Glossary

WebSocket

A WebSocket is a persistent, full-duplex communication channel between a browser and server over a single TCP connection, enabling real-time bidirectional messaging without the overhead of repeated HTTP requests.

Explanation

HTTP is request-response: the client initiates every exchange. For real-time features (chat, live scores, collaborative editing, stock tickers), polling — repeatedly asking the server "any updates?" — is wasteful. WebSockets solve this with a persistent connection: either side can send messages at any time. A WebSocket connection starts as HTTP and upgrades via the Upgrade header. After the handshake, the connection is persistent and the HTTP overhead is gone — messages are framed TCP data.

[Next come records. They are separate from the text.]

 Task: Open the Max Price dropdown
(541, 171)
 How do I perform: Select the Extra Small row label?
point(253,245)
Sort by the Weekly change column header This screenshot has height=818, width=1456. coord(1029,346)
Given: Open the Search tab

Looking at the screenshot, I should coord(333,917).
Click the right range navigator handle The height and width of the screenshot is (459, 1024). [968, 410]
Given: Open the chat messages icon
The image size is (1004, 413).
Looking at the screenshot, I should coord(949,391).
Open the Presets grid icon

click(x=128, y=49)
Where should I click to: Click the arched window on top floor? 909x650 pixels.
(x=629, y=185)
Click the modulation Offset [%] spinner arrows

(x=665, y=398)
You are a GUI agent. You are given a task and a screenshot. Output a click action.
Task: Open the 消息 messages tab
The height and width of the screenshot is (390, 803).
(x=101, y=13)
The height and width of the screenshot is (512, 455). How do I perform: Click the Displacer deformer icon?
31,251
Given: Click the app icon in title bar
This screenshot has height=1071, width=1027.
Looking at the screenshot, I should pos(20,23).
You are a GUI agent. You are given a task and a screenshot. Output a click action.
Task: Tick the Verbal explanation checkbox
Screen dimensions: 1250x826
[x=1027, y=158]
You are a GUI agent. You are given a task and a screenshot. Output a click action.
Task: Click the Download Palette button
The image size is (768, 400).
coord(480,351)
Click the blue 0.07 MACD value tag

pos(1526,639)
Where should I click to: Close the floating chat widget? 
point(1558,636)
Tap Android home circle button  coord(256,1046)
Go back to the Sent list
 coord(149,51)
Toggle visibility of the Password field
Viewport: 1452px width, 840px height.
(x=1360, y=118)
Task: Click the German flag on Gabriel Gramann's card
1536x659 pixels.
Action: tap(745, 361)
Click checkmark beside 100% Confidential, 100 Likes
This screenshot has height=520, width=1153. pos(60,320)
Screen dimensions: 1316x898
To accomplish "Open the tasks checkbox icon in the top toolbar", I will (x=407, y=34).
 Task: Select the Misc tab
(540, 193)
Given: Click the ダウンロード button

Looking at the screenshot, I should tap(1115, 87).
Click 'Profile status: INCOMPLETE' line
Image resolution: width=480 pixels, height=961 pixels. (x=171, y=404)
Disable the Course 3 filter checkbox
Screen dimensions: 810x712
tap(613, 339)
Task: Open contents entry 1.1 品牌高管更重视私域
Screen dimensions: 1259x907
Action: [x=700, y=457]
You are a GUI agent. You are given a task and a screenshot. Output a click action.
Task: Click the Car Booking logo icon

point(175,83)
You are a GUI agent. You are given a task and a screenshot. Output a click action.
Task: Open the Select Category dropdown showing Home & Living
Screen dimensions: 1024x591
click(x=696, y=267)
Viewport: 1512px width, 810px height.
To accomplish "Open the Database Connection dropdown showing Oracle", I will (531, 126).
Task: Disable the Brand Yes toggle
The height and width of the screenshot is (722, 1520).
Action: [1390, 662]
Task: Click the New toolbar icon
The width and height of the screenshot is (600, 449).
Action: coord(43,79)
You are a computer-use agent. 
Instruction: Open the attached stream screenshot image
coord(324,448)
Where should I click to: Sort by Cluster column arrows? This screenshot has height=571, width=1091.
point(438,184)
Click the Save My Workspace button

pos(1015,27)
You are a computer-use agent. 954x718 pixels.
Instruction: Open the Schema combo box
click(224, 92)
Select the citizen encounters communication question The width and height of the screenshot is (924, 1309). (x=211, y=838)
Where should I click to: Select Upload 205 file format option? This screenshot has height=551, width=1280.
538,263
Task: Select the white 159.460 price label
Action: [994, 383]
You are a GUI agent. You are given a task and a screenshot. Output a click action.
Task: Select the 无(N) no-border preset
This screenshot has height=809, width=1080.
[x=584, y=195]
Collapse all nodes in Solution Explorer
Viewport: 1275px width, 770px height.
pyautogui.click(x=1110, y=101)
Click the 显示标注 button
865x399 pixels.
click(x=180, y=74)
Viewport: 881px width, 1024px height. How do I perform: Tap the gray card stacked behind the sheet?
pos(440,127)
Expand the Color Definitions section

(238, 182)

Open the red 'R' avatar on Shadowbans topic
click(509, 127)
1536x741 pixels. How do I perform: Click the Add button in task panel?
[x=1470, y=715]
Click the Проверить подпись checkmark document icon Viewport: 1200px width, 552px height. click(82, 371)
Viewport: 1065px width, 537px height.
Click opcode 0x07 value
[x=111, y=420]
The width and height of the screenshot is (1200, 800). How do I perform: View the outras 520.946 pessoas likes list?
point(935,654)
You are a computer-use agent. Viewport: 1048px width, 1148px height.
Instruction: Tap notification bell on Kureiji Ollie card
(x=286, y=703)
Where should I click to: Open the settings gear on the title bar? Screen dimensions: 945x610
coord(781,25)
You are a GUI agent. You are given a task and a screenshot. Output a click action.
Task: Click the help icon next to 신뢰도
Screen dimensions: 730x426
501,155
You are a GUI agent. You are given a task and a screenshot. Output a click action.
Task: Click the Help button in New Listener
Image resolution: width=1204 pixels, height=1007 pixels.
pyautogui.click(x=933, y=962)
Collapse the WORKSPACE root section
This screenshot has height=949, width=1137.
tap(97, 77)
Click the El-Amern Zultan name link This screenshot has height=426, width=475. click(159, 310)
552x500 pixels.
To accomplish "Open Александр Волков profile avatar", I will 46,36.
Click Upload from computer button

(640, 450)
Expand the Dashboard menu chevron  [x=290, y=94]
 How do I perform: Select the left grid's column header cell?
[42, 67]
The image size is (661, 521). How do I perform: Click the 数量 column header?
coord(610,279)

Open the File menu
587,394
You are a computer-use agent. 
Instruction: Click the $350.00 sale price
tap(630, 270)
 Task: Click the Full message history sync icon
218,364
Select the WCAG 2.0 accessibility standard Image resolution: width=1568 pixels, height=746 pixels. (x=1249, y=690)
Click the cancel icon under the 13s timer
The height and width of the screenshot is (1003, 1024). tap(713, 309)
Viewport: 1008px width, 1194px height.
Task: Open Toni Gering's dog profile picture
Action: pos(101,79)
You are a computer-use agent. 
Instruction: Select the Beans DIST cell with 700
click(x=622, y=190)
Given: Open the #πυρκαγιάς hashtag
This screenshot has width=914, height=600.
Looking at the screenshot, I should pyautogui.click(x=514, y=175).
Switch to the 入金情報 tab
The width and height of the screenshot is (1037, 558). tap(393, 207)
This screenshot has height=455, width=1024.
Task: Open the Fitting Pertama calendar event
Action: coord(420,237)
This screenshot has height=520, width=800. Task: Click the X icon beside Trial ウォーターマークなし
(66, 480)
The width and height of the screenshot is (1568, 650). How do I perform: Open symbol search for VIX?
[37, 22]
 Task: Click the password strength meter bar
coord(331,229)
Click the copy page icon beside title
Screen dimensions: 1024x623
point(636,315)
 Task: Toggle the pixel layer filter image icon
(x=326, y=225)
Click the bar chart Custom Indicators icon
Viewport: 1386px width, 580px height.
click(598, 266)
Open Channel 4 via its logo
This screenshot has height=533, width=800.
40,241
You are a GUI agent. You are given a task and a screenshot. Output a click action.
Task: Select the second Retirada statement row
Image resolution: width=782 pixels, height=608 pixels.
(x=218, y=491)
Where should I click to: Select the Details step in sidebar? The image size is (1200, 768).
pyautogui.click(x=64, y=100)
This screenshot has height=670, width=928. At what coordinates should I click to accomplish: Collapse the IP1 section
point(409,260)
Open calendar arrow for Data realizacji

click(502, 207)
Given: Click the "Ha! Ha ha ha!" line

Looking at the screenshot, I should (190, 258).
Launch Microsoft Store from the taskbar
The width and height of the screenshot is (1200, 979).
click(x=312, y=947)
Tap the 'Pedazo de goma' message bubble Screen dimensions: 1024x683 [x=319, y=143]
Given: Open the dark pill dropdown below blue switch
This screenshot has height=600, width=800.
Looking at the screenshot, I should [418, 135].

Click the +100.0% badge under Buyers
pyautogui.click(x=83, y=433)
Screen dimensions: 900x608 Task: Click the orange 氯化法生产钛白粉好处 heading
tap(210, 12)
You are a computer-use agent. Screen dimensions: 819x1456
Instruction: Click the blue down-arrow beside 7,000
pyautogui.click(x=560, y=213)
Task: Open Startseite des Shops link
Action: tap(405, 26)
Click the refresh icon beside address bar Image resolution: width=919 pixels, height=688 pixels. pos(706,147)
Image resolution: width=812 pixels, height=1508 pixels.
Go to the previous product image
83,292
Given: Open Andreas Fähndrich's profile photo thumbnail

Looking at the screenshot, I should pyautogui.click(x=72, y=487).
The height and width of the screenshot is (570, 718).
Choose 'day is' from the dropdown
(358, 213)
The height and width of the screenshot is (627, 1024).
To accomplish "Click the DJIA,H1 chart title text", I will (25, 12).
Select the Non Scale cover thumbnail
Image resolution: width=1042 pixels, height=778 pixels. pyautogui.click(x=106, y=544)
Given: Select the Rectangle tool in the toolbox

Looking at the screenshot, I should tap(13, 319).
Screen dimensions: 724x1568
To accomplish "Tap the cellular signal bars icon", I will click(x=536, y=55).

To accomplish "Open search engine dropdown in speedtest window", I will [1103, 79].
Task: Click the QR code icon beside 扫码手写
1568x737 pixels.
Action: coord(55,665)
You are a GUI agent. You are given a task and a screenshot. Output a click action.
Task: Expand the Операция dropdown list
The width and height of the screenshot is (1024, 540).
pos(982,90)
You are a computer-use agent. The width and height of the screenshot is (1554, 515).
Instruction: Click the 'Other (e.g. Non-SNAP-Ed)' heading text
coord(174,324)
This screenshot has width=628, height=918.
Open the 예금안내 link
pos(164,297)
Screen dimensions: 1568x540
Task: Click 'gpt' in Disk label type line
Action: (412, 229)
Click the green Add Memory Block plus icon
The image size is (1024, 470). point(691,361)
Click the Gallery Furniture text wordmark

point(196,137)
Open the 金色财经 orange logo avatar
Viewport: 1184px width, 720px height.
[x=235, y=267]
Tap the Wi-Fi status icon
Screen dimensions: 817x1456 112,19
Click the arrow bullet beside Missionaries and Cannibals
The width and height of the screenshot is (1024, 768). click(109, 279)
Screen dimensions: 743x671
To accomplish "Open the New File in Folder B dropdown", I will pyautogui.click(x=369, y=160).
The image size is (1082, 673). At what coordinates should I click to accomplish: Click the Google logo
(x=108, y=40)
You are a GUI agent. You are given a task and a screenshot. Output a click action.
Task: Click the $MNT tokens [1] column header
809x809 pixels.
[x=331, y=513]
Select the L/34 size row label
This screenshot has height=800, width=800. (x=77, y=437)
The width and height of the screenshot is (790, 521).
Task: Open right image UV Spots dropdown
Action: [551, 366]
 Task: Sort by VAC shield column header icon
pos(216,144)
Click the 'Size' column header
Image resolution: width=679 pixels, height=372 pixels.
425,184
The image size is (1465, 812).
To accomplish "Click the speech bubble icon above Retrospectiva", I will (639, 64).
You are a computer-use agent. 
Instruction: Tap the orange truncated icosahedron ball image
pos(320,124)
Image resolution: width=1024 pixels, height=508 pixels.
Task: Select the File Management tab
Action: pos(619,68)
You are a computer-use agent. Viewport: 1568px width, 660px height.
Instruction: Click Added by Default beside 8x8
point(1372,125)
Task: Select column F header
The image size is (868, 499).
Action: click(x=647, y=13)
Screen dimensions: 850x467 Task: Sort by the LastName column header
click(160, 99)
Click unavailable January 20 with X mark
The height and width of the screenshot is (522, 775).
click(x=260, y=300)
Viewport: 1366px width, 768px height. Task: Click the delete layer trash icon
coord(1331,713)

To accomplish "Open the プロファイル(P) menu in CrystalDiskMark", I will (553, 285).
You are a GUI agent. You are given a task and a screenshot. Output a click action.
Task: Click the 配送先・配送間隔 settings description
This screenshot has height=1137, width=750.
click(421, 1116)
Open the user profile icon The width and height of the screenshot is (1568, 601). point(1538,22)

The server can push messages to the client without the client asking. Both sides can send messages simultaneously (full-duplex). Use WebSockets when: you need real-time bidirectional communication (chat, multiplayer games, collaborative tools), the server needs to push data without a client request (live notifications, live score updates), or latency is critical. Use Server-Sent Events (SSE) when you only need server-to-client streaming (news feeds, progress updates) — SSE is simpler and works over regular HTTP. Use polling (setInterval + fetch) for infrequent updates where simplicity outweighs efficiency. WebSockets require persistent server connections — they don't work well with stateless serverless functions (each Lambda invocation is independent). For WebSocket-at-scale, you typically need a connection manager (AWS API Gateway WebSocket, Pusher, Ably, Soketi) or sticky sessions that route a client's requests to the same server instance. Horizontal scaling with WebSockets requires careful architecture.

Code Example

javascript
// WebSocket client and server (Node.js ws library)

// Server (Node.js)
const { WebSocketServer } = require('ws');
const wss = new WebSocketServer({ port: 8080 });

const clients = new Set();

wss.on('connection', (ws) => {
  clients.add(ws);
  console.log('Client connected. Total:', clients.size);

  ws.on('message', (data) => {
    const msg = JSON.parse(data);
    // Broadcast to all other clients
    clients.forEach(client => {
      if (client !== ws && client.readyState === WebSocket.OPEN) {
        client.send(JSON.stringify({ from: msg.user, text: msg.text }));
      }
    });
  });

  ws.on('close', () => clients.delete(ws));
});

// Browser client
const ws = new WebSocket('ws://localhost:8080');

ws.onopen    = () => console.log('Connected');
ws.onmessage = (e) => console.log('Received:', JSON.parse(e.data));
ws.onerror   = (e) => console.error('Error:', e);
ws.onclose   = () => console.log('Disconnected');

// Send a message
ws.send(JSON.stringify({ user: 'Alice', text: 'Hello!' }));

Why It Matters for Engineers

Real-time features are table stakes for modern applications — users expect live notifications, instant chat, live data updates. Knowing when to reach for WebSockets vs simpler alternatives (SSE, polling) is a practical architectural skill. Many vibe-coded real-time features use polling in a loop, creating unnecessary load; WebSockets (or SSE) are the correct tool. WebSocket architecture also exposes important distributed systems trade-offs: stateful persistent connections vs. stateless request/response. Understanding why WebSockets are harder to scale horizontally than HTTP APIs builds the intuition for why stateless architectures are favored in cloud-native design.